▸ **INSTRUCTIONS TO FOLLOW**:
Exactly the lines from the one containing "Where should I" through the one containing "Task: Click the red poll bar-chart icon" in the listing below are to be copied, with the pictures left out.

▸ **GIVEN INFORMATION**:

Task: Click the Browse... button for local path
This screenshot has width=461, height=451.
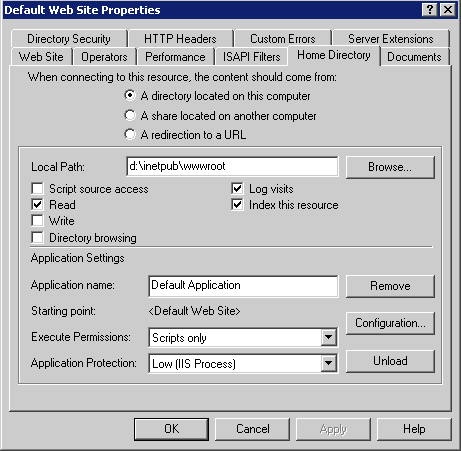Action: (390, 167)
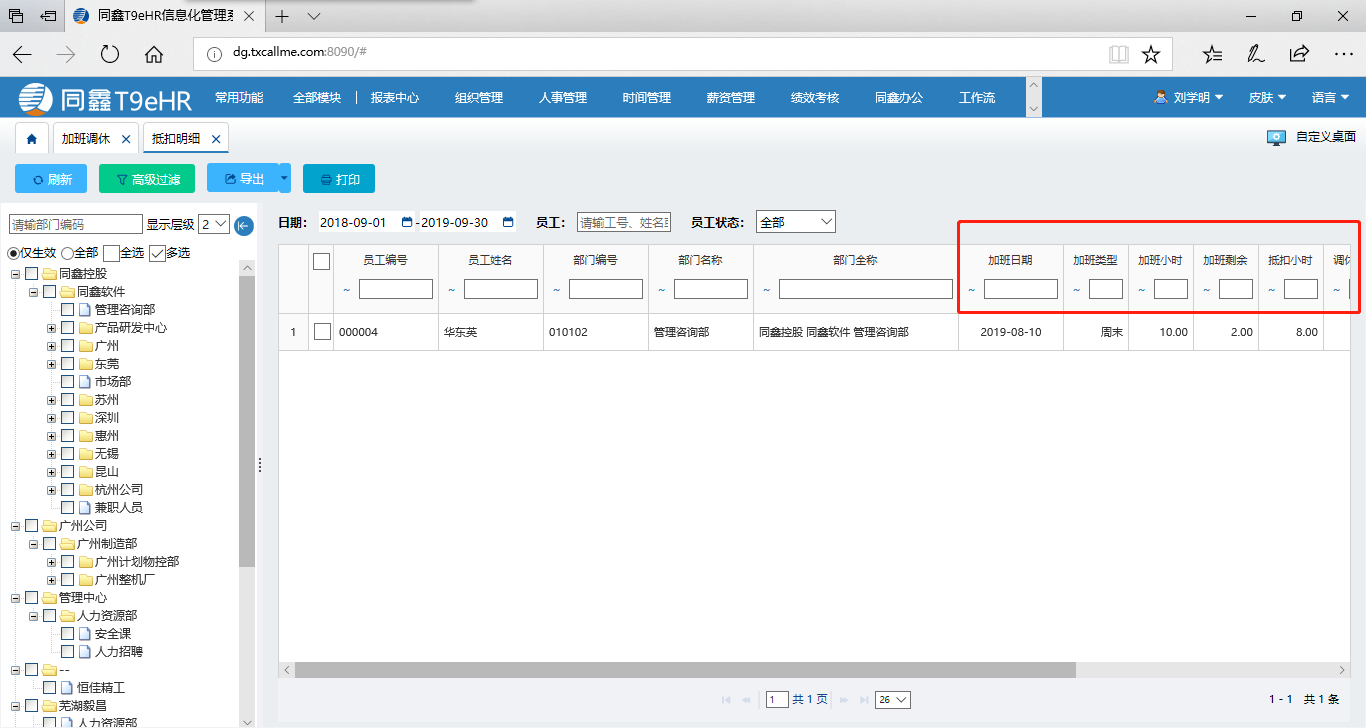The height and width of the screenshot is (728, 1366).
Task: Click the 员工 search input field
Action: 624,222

==

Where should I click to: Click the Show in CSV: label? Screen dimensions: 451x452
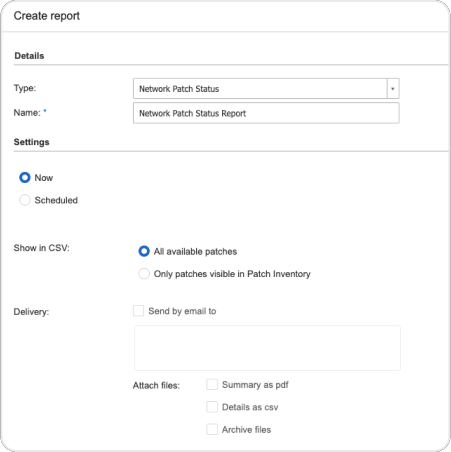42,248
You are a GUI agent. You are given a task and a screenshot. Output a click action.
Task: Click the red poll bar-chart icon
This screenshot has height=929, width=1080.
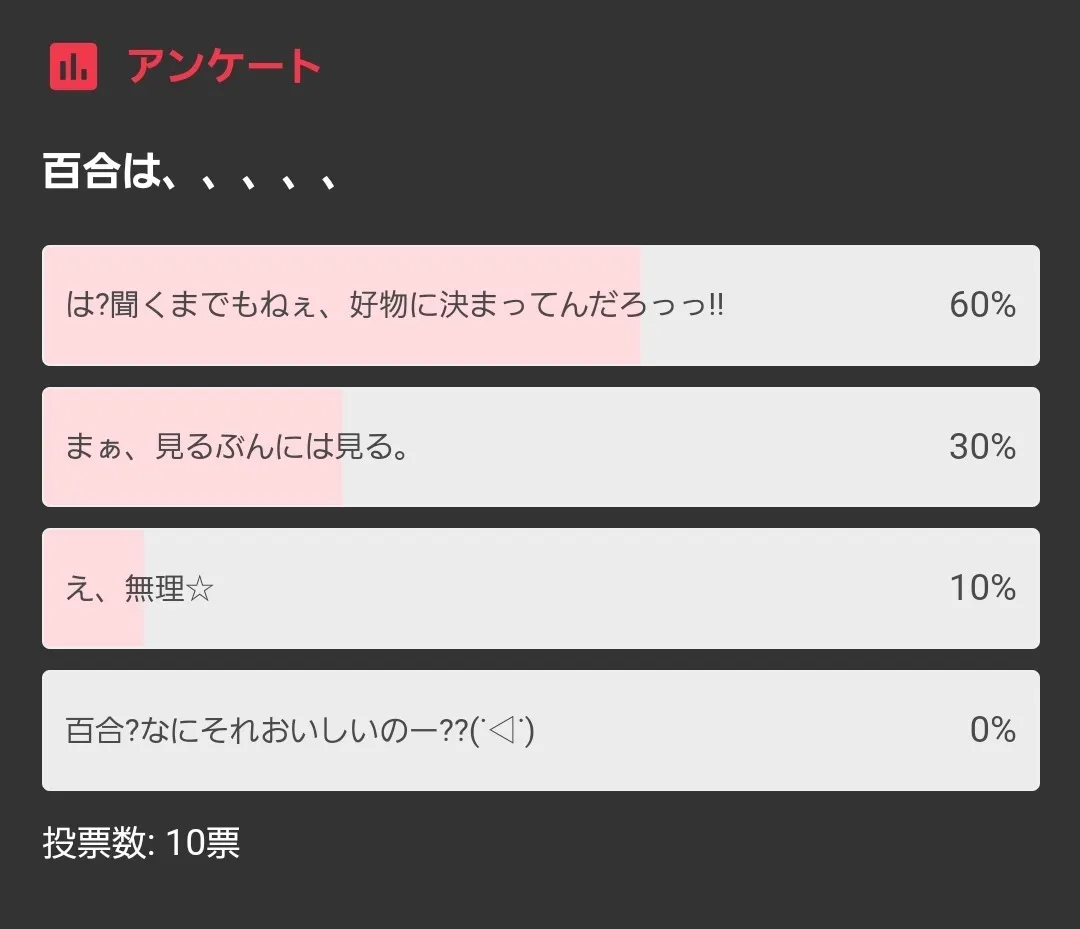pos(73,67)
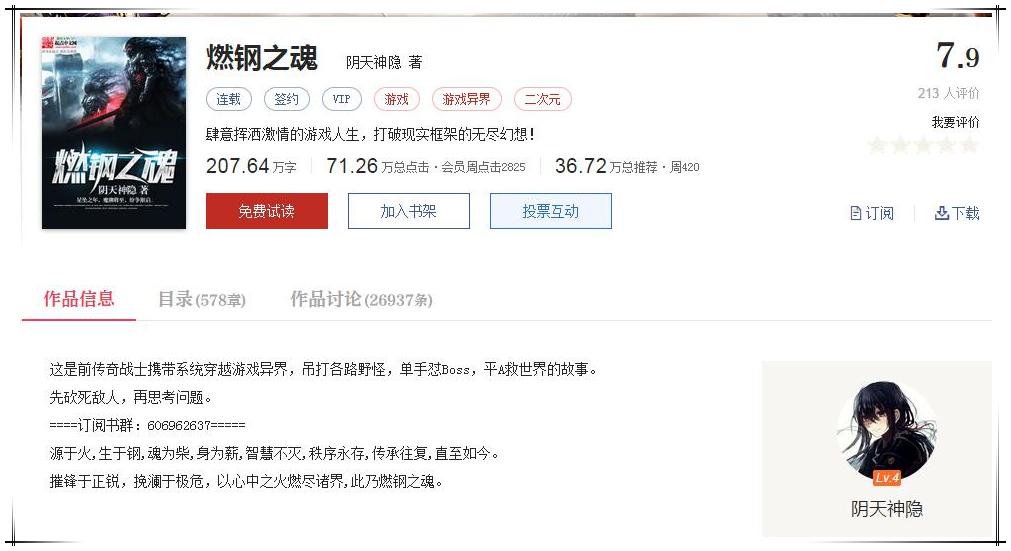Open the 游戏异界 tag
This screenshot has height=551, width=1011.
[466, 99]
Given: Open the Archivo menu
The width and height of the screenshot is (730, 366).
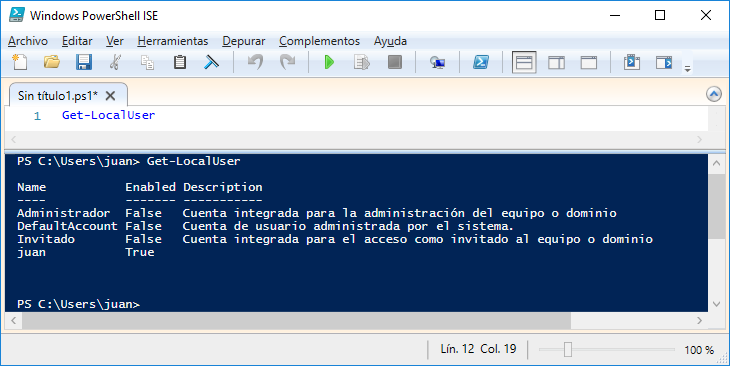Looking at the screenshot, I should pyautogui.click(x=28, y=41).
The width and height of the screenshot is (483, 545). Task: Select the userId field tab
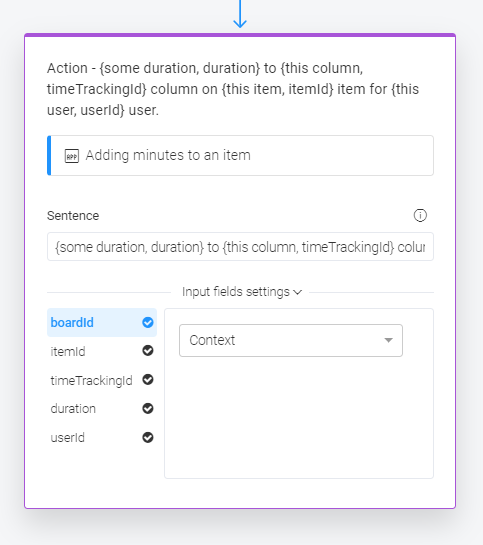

--

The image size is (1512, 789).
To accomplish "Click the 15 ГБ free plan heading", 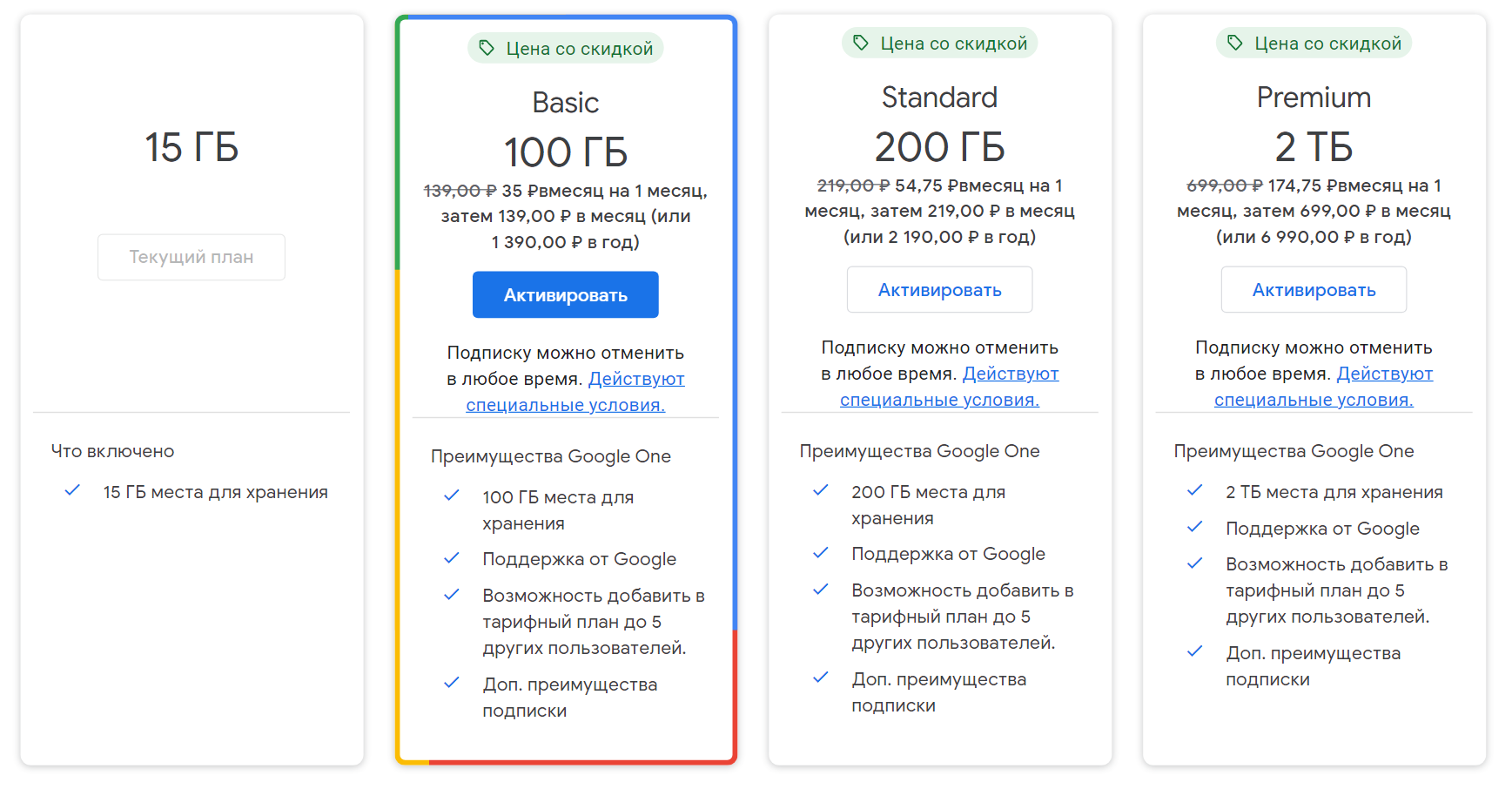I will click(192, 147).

▸ **FINISHED EXERCISE**:
Where should I click to: Click the Show in CSV: label? Screen dimensions: 451x452
42,248
You are a GUI agent. You are given a task and a screenshot. Output a click action.
Task: Click the red poll bar-chart icon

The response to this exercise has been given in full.